There are two sides to Google Search. The first is the search results themselves, which Google says it's perpetually refining but doesn't want to treat with too heavy a hand. If you want to Google your way into some wacky corner of the internet, Google won't stop you. On the other hand, with products like the Answer Box at the top of search results, query autocompletes and even the ads Google shows, Google told reporters Thursday that it's becoming more involved with what people see when they search. With these things, which Google calls "search features," Google is trying to be more proactive about making sure it only shows the right stuff.

One of Google's newest policies is around autocomplete. Going forward, if you start to search for something like "voting by mail illegal," Google won't show any suggestions. "We will remove predictions that could be interpreted or perceived as claims for one candidate or against one candidate" as well, Google's David Graff said.

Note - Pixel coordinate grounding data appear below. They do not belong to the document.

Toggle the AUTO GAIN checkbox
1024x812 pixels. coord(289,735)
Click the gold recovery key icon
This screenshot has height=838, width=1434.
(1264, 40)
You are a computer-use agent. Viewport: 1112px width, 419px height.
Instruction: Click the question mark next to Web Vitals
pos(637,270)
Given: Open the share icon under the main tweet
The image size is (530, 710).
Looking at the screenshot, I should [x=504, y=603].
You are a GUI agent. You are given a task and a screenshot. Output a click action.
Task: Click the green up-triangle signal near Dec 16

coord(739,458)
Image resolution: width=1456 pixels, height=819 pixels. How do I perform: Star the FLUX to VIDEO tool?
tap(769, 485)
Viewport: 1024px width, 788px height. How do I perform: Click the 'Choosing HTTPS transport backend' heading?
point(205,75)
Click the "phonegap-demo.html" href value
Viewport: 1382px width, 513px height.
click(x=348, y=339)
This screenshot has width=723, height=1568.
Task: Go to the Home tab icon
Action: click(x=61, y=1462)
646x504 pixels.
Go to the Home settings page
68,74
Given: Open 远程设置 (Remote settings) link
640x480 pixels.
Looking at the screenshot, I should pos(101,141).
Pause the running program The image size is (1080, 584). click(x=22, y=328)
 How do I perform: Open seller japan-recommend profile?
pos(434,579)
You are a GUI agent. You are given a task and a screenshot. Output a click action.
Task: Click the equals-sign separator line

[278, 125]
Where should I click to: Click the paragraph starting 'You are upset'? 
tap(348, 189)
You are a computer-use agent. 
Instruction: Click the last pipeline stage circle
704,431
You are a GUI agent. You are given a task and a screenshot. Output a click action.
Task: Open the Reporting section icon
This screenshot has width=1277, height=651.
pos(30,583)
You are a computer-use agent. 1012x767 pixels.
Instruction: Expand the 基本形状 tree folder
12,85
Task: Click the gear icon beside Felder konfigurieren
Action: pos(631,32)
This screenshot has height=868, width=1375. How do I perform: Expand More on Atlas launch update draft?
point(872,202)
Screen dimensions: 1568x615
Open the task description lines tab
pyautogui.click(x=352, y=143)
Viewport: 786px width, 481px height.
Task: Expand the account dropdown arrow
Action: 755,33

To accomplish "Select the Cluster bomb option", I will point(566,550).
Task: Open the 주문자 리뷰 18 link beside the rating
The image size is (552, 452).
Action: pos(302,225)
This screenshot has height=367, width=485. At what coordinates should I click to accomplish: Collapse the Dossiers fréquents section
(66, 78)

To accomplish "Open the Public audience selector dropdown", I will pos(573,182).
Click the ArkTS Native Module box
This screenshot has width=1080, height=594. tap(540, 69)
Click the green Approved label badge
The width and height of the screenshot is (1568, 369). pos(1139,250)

Graff also said that some perfectly normal, benign queries will get caught in this filter and have autocomplete shut off for no good reason. And Google's fine with that. "There's a tension between precision and recall in algorithms," Google VP of Search Pandu Nayak said. High precision means the algorithm only returns correct results; high recall means it returns more results, including some incorrect ones. Google is intentionally leaning toward recall: It wants to get everything right, even if that means overstepping in some places. "Protecting you from bad autocompletes is more important" than showing them as often as possible, Nayak said.

A lot of Google's new focus is on the immediate, huge stories in the world — particularly COVID and the election — but there's a bigger trend in play here as well. After so many years of leaning on PageRank to tell Google how the internet worked and what mattered, it's realizing that's no longer a sufficient answer. Social media has proved that "people read it and shared it" has no correlation to expertise, relevance or truth.

Google is making a plan for Election Day, too. It's working with the AP and Democracy Works to make sure it's surfacing only true information — and not, Google engineering VP Cathy Edwards said, things like false claims of victory. Graff said Google won't allow "demonstrably false information" in political ads, either.

And while part of the problem can be solved algorithmically, humans need to be part of the equation. Google's already taking a more thorough look at search for what it calls "Your Money or Your Life" queries — related to finance, health, anything that feels existentially important — but Edwards acknowledged that "as the events of this year have shown, there are times when information quality is particularly important." There are more of those all the time, and they require something more than PageRank.